Is your AI responsible enough?

As banks think about applying machine learning and Artificial Intelligence (AI) technologies, they have to remember that they have a responsibility towards their customers and society – all of this in a manner that’s transparent and traceable.

Banks are also answerable to their regulators, though regulations on technologies like AI is not in par with the developments in the industry. However, banks should look at this as a measure to uphold public trust, integrity and information quality, fairness and non-discrimination, and so on, which will play a significant factor in the bank’s reputational risk. In fact, banks, that are looking to be progressive in their adoption of AI technologies, should work with regulators to make sure regulation keeps up with industry adoption.

Trust in large companies is waning across the consumer segments. Companies like Facebook, for example, have had hefty fines that have been placed on them by regulators. In a recent lawsuit, Facebook was asked to pay a $5 billion (€4.43 billion) fine by US Federal Trade Commission (FTC) to settle an investigation into its handling of user data and privacy lapses. Google was accused of abusing its market dominance in the search engine space giving unfair advantages to another Google product, its comparison shopping service. In June 2017, Google was fined €2.42 billion by European Commission for breaching EU antitrust rules.

Dealing with privacy

Adoption of AI technologies will involve managing and analysis of large amounts of data, a majority of which will involve privacy concerns. So to ensure banks treat customers fairly, they should look at measures such as hiring social scientists. These professionals will weigh in on some of the ethical and privacy concerns that organizations will have to face as they start exploring commercial applications leveraging AI. And this is not futuristic, it is already happening in companies like Google as we speak.

AI that is Ethical

Apple was in a bit of a mini-scandal in the past few months. One of the entrepreneurs in the US and his wife shared all of the bank accounts, and his wife has a higher credit score than him. And they applied for a credit card, and he got a credit limit that was 20X higher than his wife. And all hell broke loose. He tweeted it and now the New York Department of Financial Services has commenced an investigation into this. To add fuel to the fire Steve Wozniack who is the co-founder of Apple, retweeted it saying that he was also in same situation. Companies need to think deeply about the decisions that their algorithms are making.

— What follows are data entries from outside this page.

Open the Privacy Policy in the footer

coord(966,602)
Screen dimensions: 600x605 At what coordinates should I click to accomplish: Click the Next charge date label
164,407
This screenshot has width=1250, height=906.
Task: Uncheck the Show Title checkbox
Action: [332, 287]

In AI ethics, are we behaving in the right way towards our customers? Are we misusing the trust? Are we misusing the data that our customers are willingly sharing with us?

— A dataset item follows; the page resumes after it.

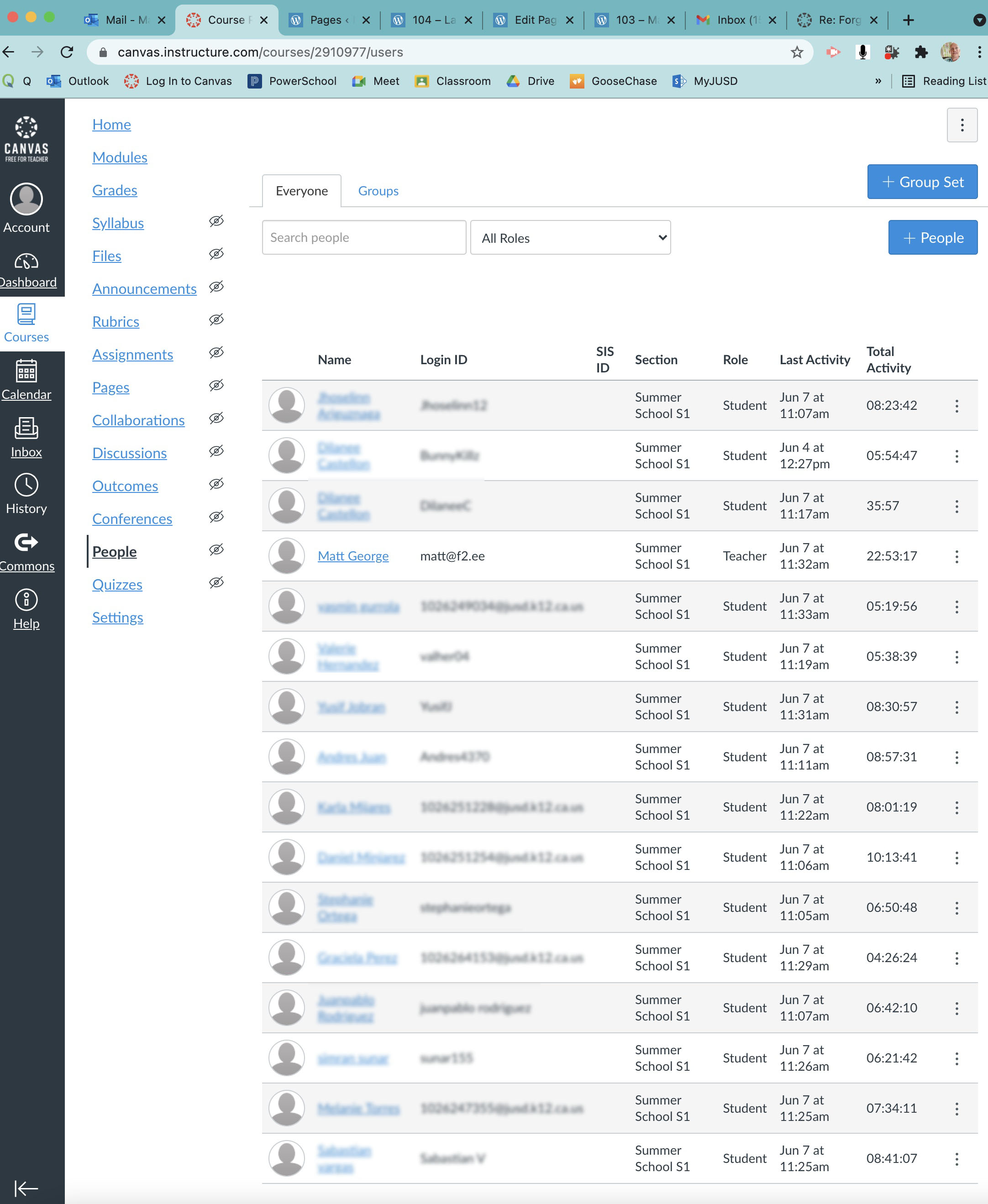
Task: Click the Calendar icon in sidebar
Action: [x=26, y=371]
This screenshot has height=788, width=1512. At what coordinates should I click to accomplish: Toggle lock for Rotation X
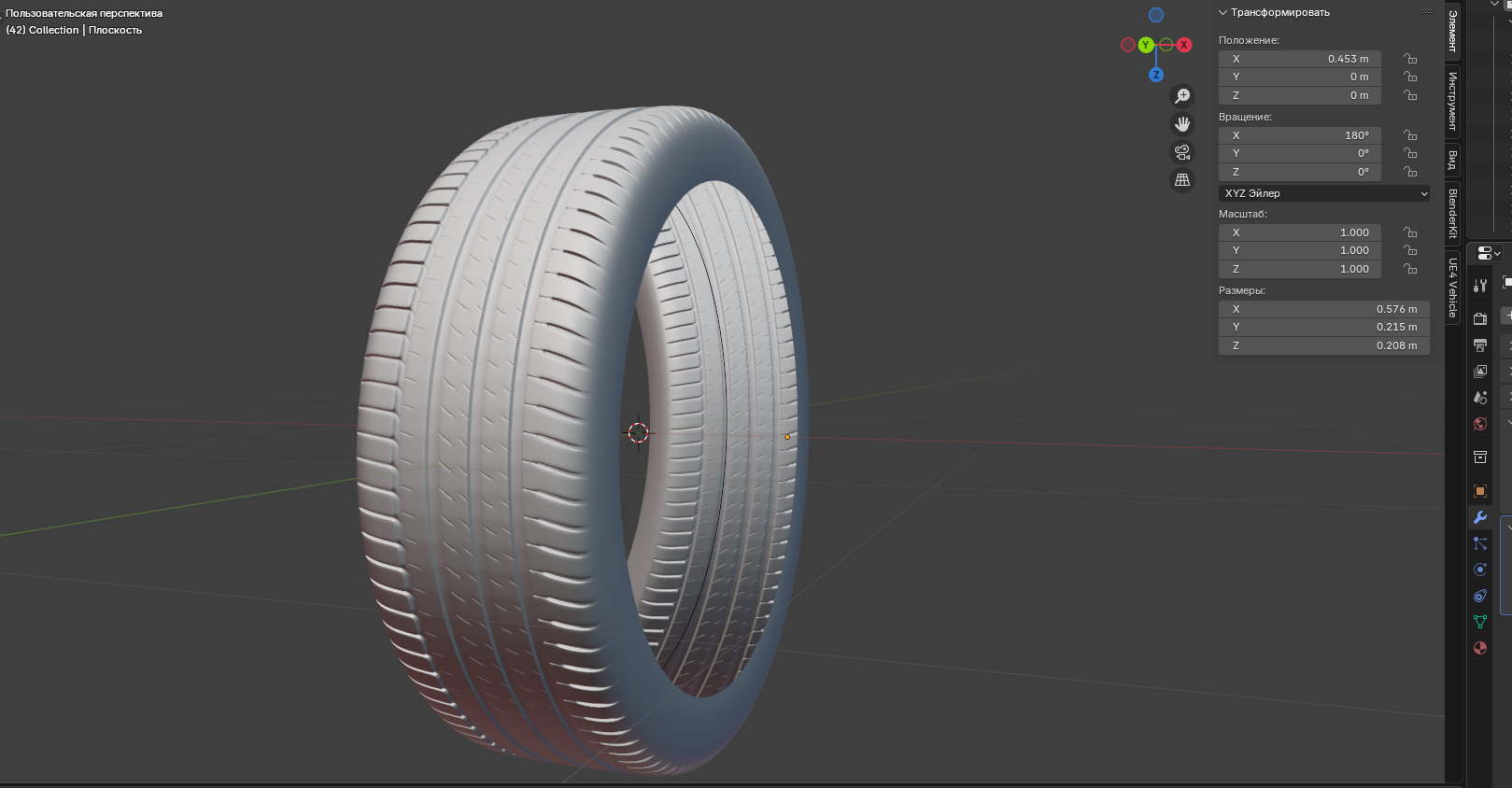tap(1410, 135)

Leveraging AI with Transparency

For example, let’s take the case of a health insurance company, that now has access to social media information of a patient – Naresh. Naresh regularly posts about his social life on Facebook and Twitter.

So the insurance company now has a moral dilemma, which is ‘Naresh is a high-risk patient, should I increase his premium, or should I discard this information?’. In this case, it is important to be transparent about how the company arrives at premium of their insurance products. Customers should be made aware that public information about themselves might be tracked to arrive at a more appropriate premium for the products they choose.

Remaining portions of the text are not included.